Volunteers in Santa Ana are helping the homeless not only with basic supplies but with treating wounds so they don't develop infections and other health problems.
SANTA ANA, Calif. (KABC) -- A small team of volunteers is stepping up to find a solution to help the homeless in Santa Ana.

Every week, the group suits up with personal protective equipment and loads their wagons with care packages, food and drinks, and medical supplies.

And while those supplies are always welcome, it is the wound care that is offered that brings the unsheltered out of hiding along the Santiago Creek River Bed.

Michael Sean Wright, who founded this program three years ago, calls it the "wound walk."

"It started very slowly, with a simple first aid kit and a baby bottle to wash the wounds," said Wright.

These days he has more help, but not much.

"I really didn't know what I was getting myself into, I was 'OK awesome, I'm going to be getting some kind of basic medical training' which I thought oh that's so great," said college student Luna Mendoza. "But it actually was the help that we offer that was the most rewarding for me and what made me want to keep coming back every week."

The trio have been hauling their wagons together since the pandemic shut down the efforts of other homeless outreach groups.

Equipped with water, saline solution, antiseptic and lots of Band-Aids... all donated from the community... enables the group to provide basic first aid for dozens of people who have no access to running water.

"For the unsheltered communities, public libraries and fast food restaurants are sometimes their only access to restrooms, and so when those close down, it's like the water turned off," said Wright. "If you're not getting water flowing or the wound covered or cleaned outside, you are exposed to insects, or further trauma that's coming and infections."

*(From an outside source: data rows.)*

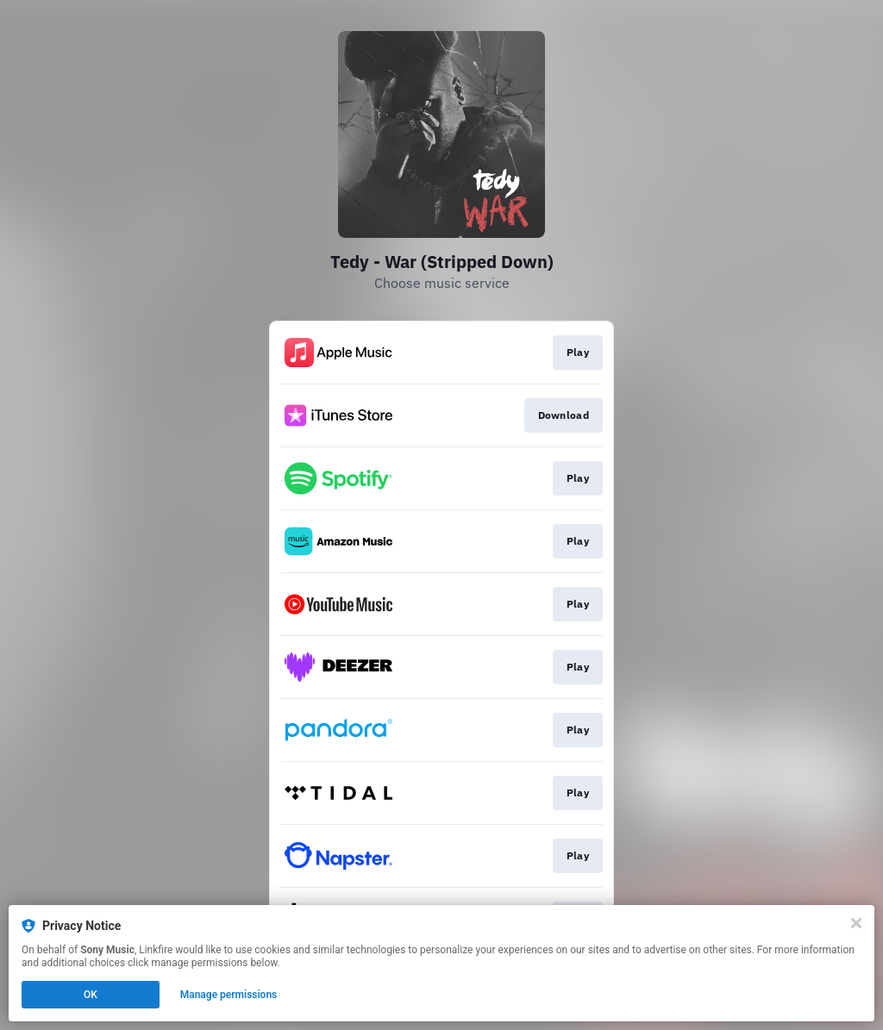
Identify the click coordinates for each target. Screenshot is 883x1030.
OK (90, 995)
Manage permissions (229, 995)
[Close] (856, 923)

And when that happens, Wright urges them to seek medical attention.

"We have great clinics up and down here that folks don't know they can go to," said Wright. "So our opportunity is to intro and help them get that care."

It's a small solution to a monumental problem. Wright is hoping the donations of food and medical supplies will keep these wound walks going. For a list of what you can donate, go to woundwalk.org.

"That relief that we all feel at that moment of, like, OK I didn't solve everything but right now, for Bill or for Mary, they're going to sleep better than they have in a long time," said Wright.